The Bible says, "Today, if you hear his voice, do not harden your hearts" (Hebrews 4 : 7).
Sunday, March 22, 2015
So I strive always to keep my conscience clear before God and man. Acts 24: 16 NIV
"They don't have a conscience." We often say this to refer to people who commit heinous crimes without showing any feelings of remorse. But everyone does have a conscience. Call it "the little voice" or whatever you choose to call it, our conscience can keep us from wrongdoing and even from getting into serious trouble.
Christopher Reeve said,
"I think we all have a little voice inside us that will guide us. It may be God, I don't know. But I think that if we shut out all the noise and clutter from our lives and listen to that voice, it will tell us the right thing to do."
The Bible has a lot to say about conscience. Is is just a little voice, or is it the work of the Holy Spirit in us?
When Abraham and his wife Sarah went on a journey, Abraham feared that because Sarah was so beautiful, the men would kill him and take her, so he told her to say she was his sister. Sarah did as she was told and the king did, in fact, send for her to make her part of his harem. But the Lord appeared to him in a dream and warned him not to touch her because she was another man's wife.
The king, very afraid, said, "Did he not say to me, 'She is my sister,' and didn't she also say, 'He is my brother'? I have done this with a clear conscience and clean hands."
Then God said to him in the dream, "Yes, I know you did this with a clear conscience, and so I have kept you from sinning against me. That is why I did not let you touch her" (Genesis 20: 5-6).
In Romans 13: 5, Paul says, "Therefore, it is necessary to submit to the authorities, not only because of possible punishment but also because of conscience."
In other words, you don't submit because you fear punishment, but because your conscience tells you it's the right thing to do.
Christians face many temptations throughout life, but we must always listen to the voice of our conscience. We must be able to say like Job, "I will maintain my righteousness and never let go of it; my conscience will not reproach me as long as I live" (27: 6).
Even children have a conscience. Although they may not always confess when they do something wrong, the guilt shows on their faces. Children know when they deserve to be punished. It's the same with us adults. We know we deserve God's wrath, but instead, we receive His grace. However, that doesn't give us the license to ignore our conscience and go on sinning. We must do the right thing. Go to God, confess our sins and ask Him to help us turn away from them once and for all. God bless.

_EXERCISE PROMPT_
Can you sum up the piece on conscience in two sentences? The lines that come next are not needed.

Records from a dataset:
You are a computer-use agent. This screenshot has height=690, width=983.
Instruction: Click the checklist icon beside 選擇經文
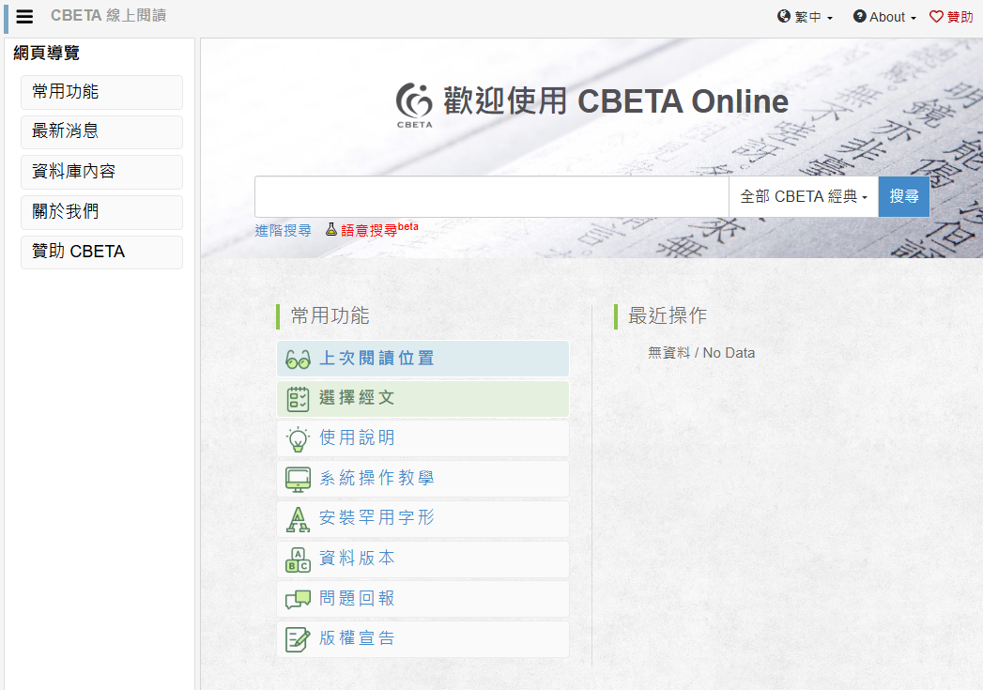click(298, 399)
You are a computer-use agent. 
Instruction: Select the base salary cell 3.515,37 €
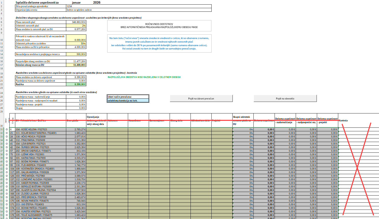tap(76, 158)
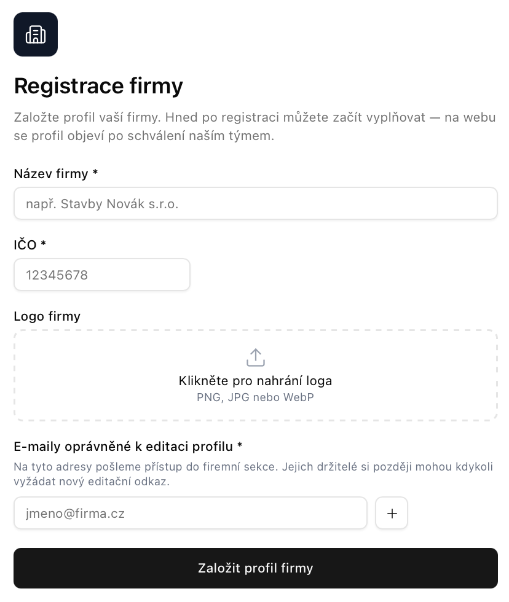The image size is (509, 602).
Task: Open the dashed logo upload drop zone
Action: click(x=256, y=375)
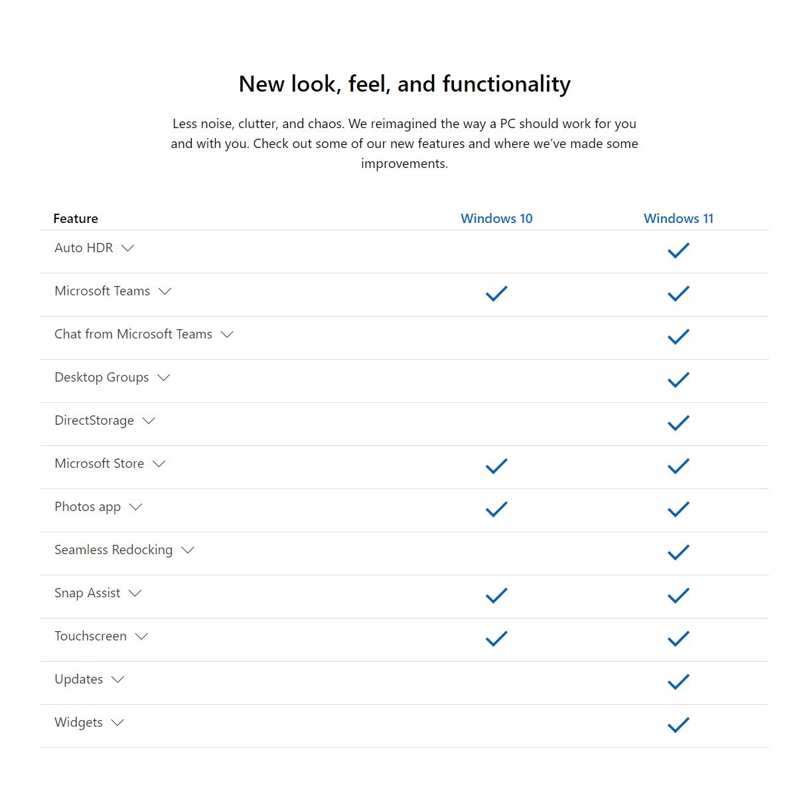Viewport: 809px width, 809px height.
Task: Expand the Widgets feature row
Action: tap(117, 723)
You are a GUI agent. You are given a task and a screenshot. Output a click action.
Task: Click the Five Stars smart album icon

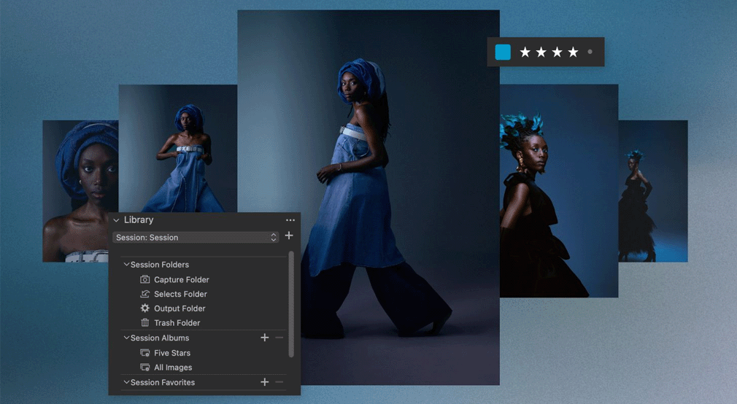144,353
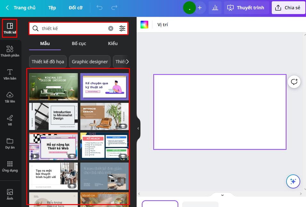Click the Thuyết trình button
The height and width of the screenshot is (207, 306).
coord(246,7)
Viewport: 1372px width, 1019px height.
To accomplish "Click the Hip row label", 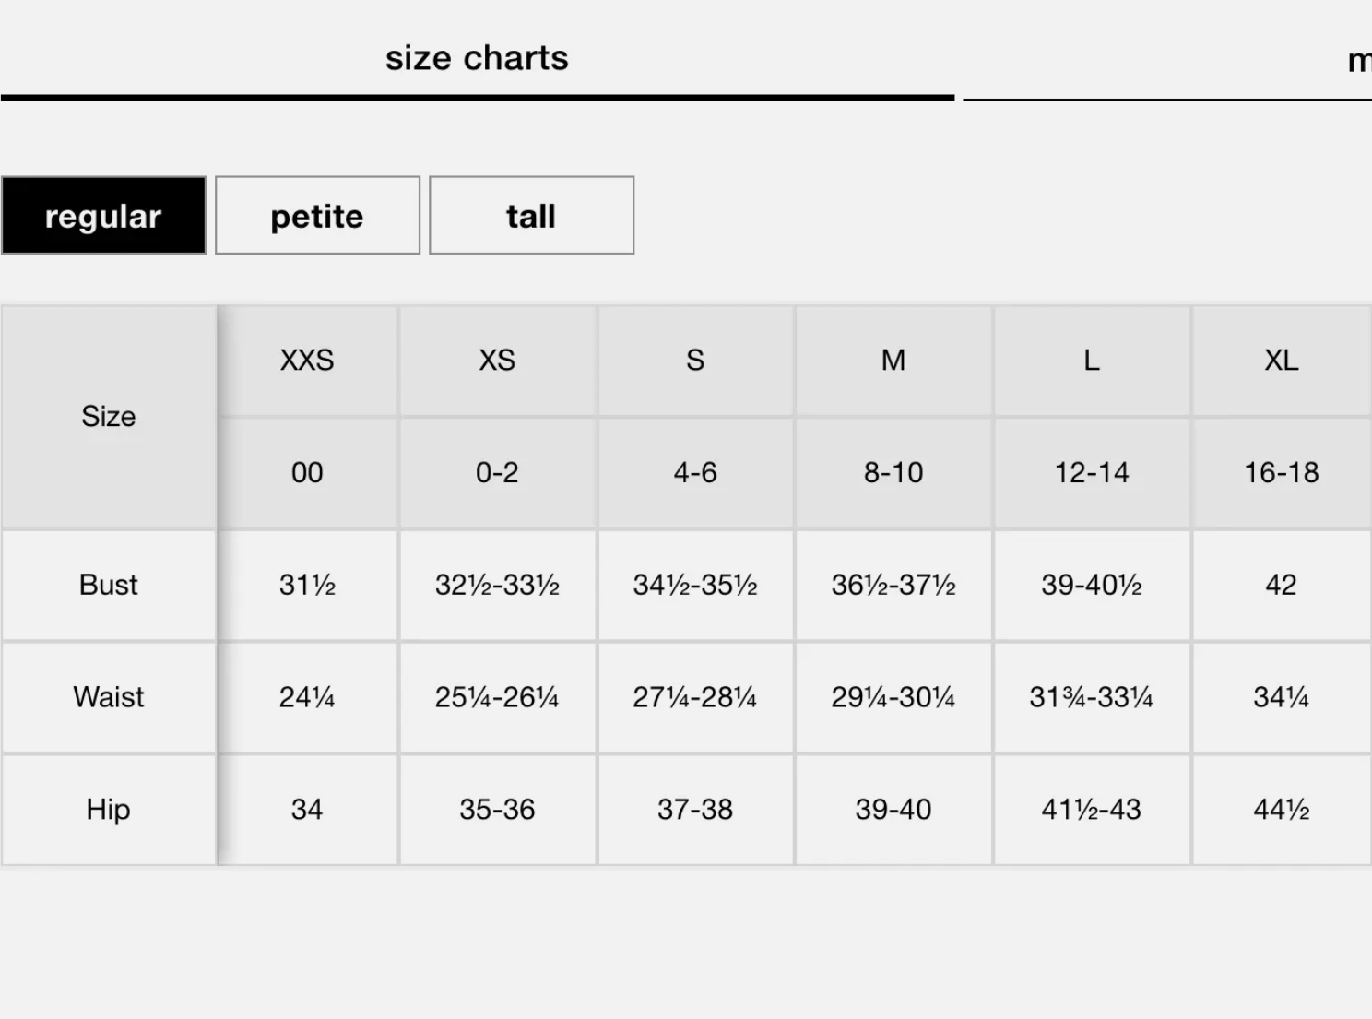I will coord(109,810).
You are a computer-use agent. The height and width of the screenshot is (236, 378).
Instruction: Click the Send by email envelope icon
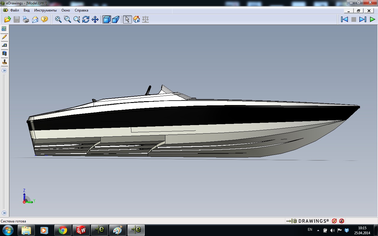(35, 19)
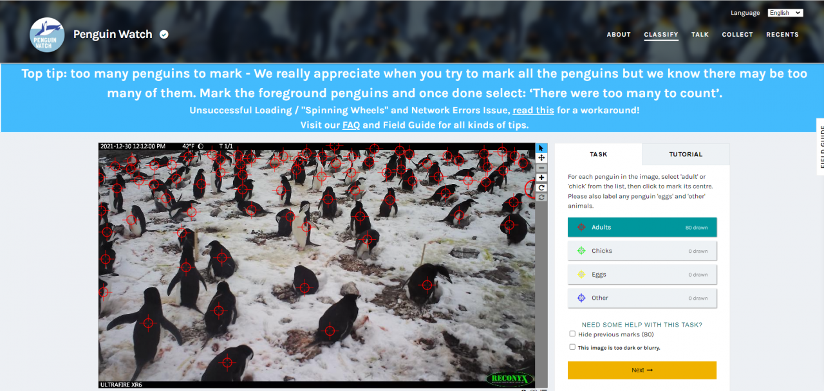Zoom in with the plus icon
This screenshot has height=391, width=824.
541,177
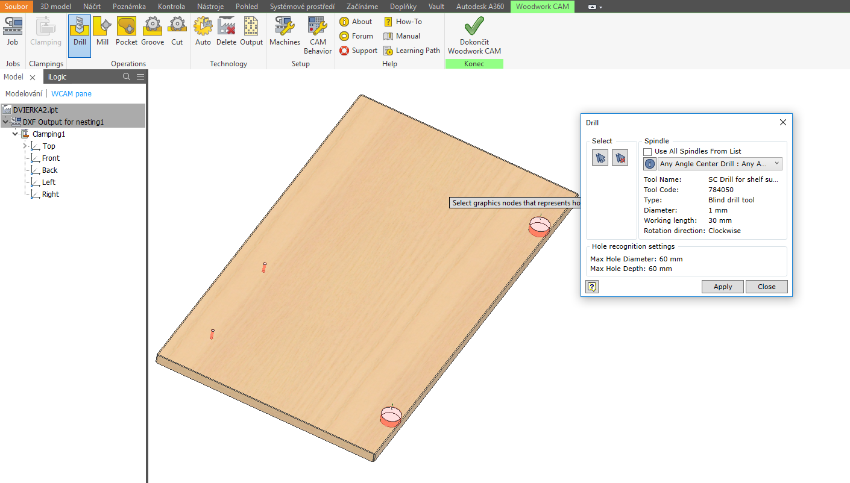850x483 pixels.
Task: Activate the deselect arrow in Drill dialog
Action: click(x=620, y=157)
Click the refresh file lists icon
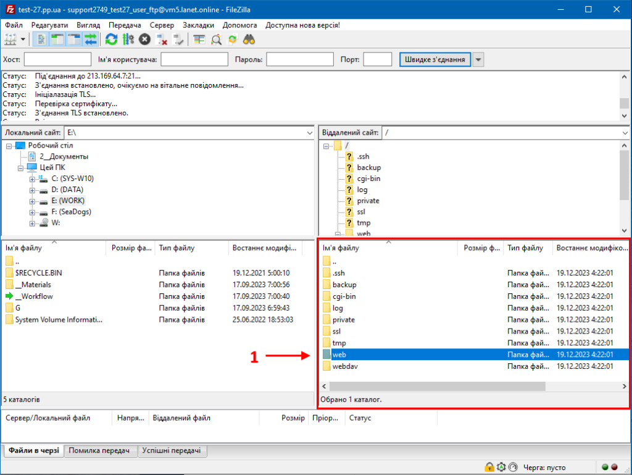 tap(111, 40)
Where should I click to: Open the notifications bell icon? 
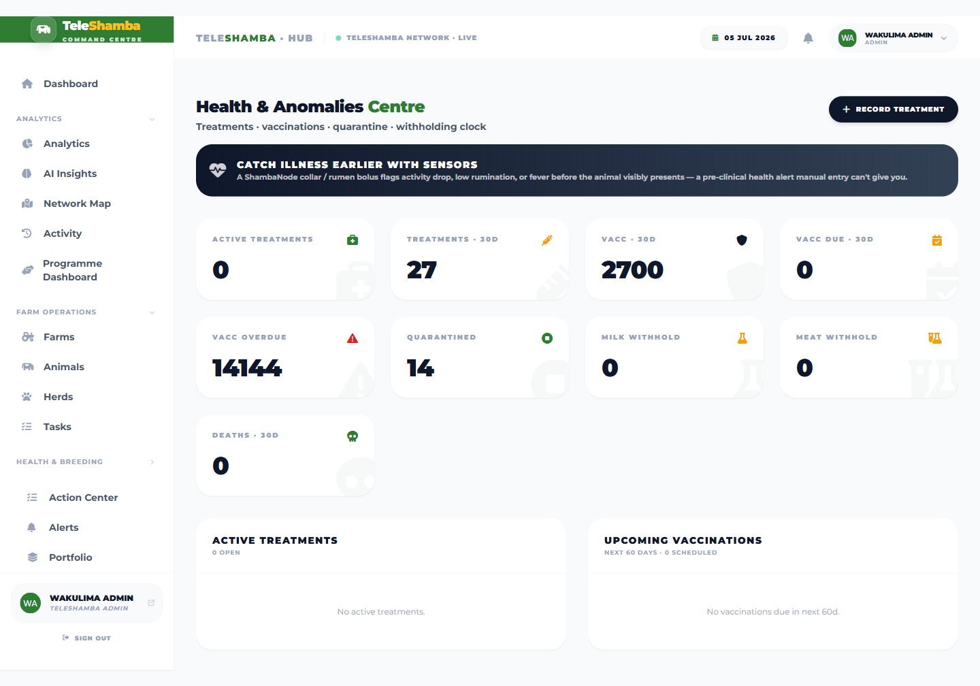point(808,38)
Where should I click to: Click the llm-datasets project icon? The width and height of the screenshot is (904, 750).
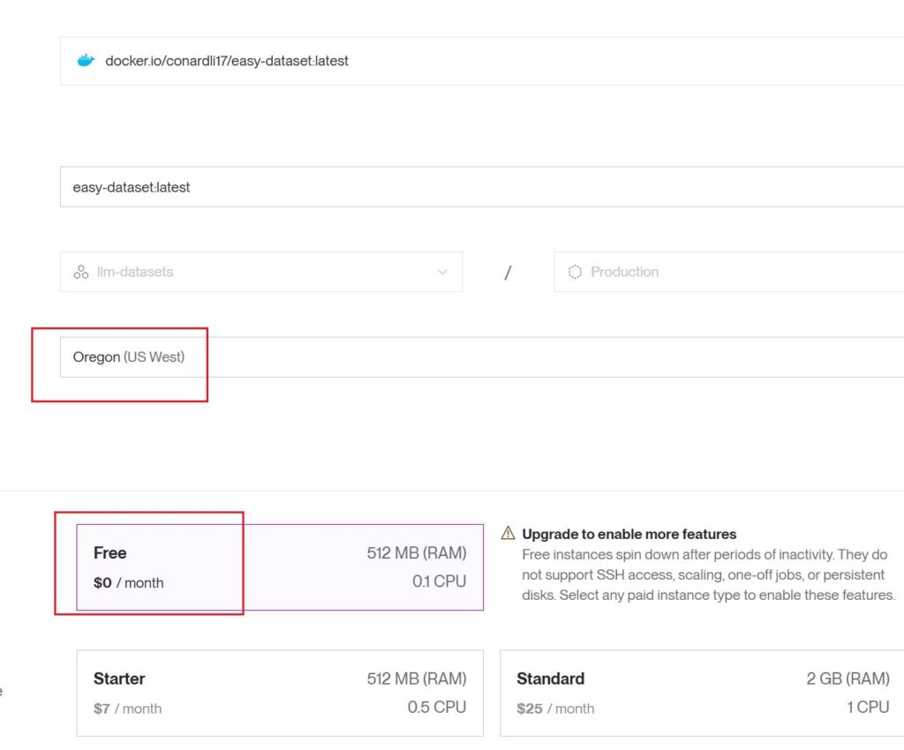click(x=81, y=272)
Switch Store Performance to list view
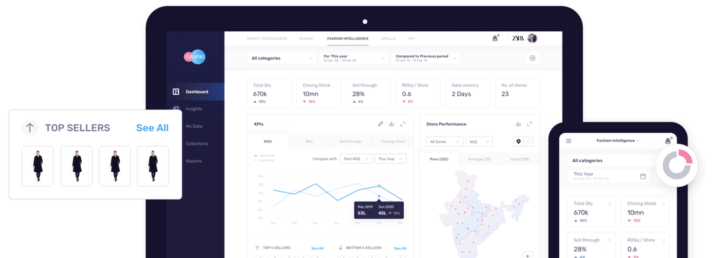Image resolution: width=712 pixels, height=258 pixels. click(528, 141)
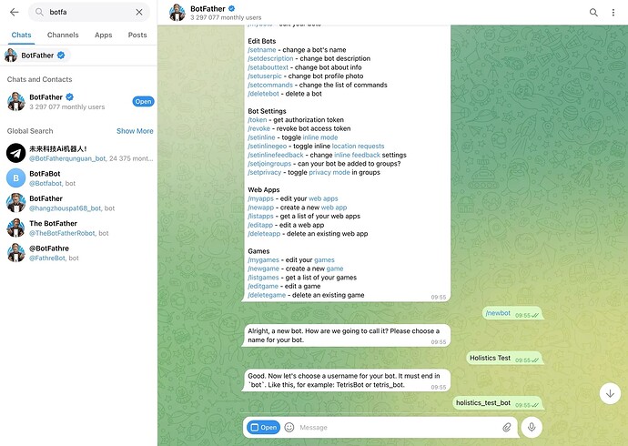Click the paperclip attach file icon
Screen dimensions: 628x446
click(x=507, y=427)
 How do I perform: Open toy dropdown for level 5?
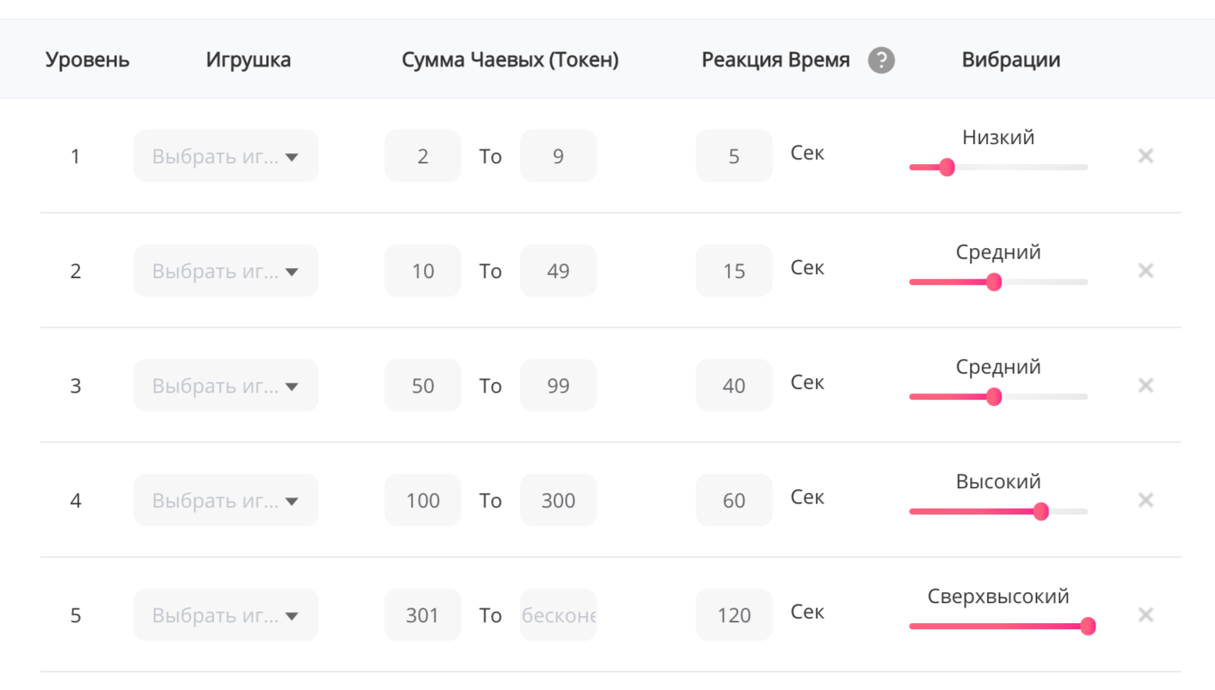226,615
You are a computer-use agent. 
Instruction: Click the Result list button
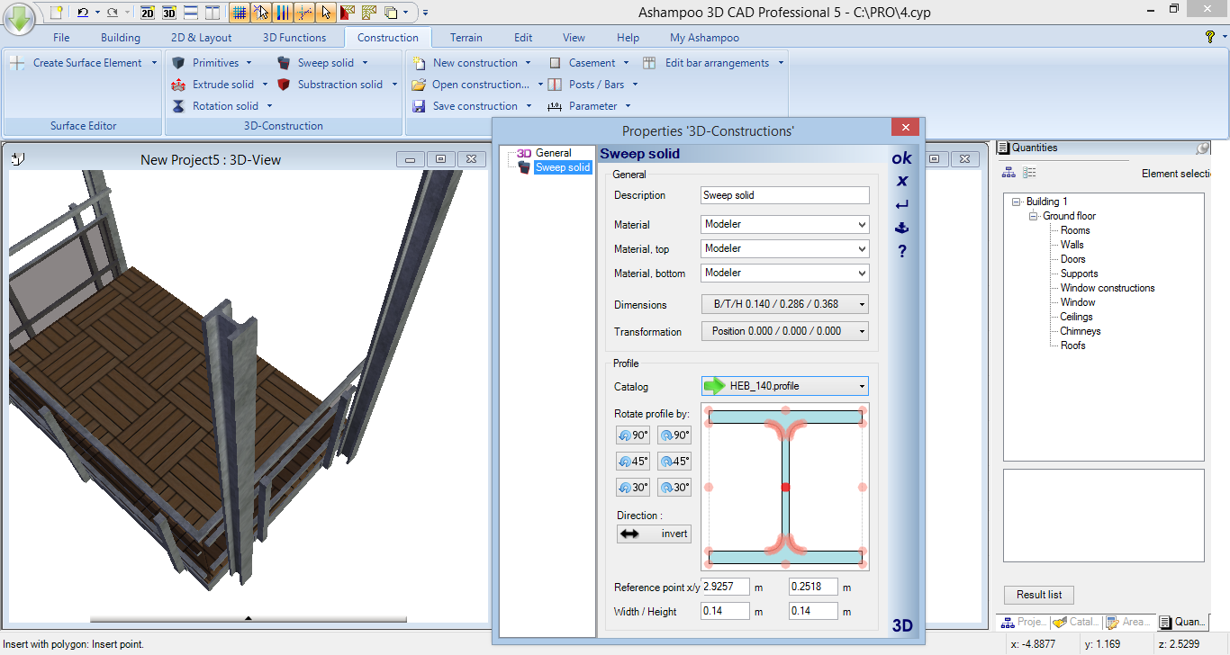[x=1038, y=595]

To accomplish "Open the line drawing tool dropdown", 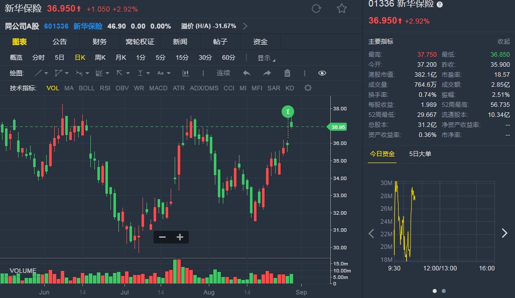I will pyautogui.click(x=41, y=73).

_EXERCISE ANSWER_
Everyone has a conscience, a "little voice" that can keep us from wrongdoing, and the Bible says much about it, as when God warned in a dream the king who had taken Sarah with a clear conscience, when Paul urged submitting to authorities because of conscience, and when Job vowed his conscience would not reproach him. Though we receive God's grace instead of the wrath we deserve, that is no license to ignore our conscience and go on sinning; we must confess our sins to God and ask Him to help us turn away from them.